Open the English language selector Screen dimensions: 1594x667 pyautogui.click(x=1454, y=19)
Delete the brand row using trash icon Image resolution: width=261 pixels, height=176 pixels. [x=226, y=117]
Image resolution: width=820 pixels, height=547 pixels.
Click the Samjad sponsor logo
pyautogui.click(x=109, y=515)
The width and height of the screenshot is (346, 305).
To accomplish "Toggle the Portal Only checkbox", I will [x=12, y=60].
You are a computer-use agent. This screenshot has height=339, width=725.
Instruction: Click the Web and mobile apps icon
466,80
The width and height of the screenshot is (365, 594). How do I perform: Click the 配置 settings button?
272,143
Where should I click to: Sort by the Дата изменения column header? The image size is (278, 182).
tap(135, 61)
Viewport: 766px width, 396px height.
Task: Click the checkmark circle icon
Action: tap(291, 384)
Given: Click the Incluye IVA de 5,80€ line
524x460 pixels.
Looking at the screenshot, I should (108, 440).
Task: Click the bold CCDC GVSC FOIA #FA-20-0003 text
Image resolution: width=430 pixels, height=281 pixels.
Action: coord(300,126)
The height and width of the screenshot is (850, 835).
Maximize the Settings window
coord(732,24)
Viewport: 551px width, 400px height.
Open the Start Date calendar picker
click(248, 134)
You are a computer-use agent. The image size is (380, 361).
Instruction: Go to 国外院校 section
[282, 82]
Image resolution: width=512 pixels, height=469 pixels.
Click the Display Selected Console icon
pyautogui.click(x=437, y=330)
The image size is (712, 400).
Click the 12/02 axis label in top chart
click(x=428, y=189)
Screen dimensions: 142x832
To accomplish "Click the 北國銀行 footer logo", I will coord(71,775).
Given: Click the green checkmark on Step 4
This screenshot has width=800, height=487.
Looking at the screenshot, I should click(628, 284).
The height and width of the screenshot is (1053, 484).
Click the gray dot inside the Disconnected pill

• INSTRUCTION: Reproduce all of the data above verbatim, line for line.

• WRITTEN SOLUTION:
Open the English language selector Screen dimensions: 1594x667 pyautogui.click(x=1454, y=19)
Delete the brand row using trash icon Image resolution: width=261 pixels, height=176 pixels. [x=226, y=117]
Image resolution: width=820 pixels, height=547 pixels.
Click the Samjad sponsor logo
pyautogui.click(x=109, y=515)
The width and height of the screenshot is (346, 305).
To accomplish "Toggle the Portal Only checkbox", I will [x=12, y=60].
You are a computer-use agent. This screenshot has height=339, width=725.
Instruction: Click the Web and mobile apps icon
466,80
The width and height of the screenshot is (365, 594). How do I perform: Click the 配置 settings button?
272,143
Where should I click to: Sort by the Дата изменения column header? The image size is (278, 182).
tap(135, 61)
Viewport: 766px width, 396px height.
Task: Click the checkmark circle icon
Action: tap(291, 384)
Given: Click the Incluye IVA de 5,80€ line
524x460 pixels.
Looking at the screenshot, I should (108, 440).
Task: Click the bold CCDC GVSC FOIA #FA-20-0003 text
Image resolution: width=430 pixels, height=281 pixels.
Action: coord(300,126)
The height and width of the screenshot is (850, 835).
Maximize the Settings window
coord(732,24)
Viewport: 551px width, 400px height.
Open the Start Date calendar picker
click(248, 134)
You are a computer-use agent. The image size is (380, 361).
Instruction: Go to 国外院校 section
[282, 82]
Image resolution: width=512 pixels, height=469 pixels.
Click the Display Selected Console icon
pyautogui.click(x=437, y=330)
The image size is (712, 400).
Click the 12/02 axis label in top chart
click(x=428, y=189)
Screen dimensions: 142x832
To accomplish "Click the 北國銀行 footer logo", I will coord(71,775).
Given: Click the green checkmark on Step 4
This screenshot has width=800, height=487.
Looking at the screenshot, I should click(628, 284).
The height and width of the screenshot is (1053, 484).
Click the gray dot inside the Disconnected pill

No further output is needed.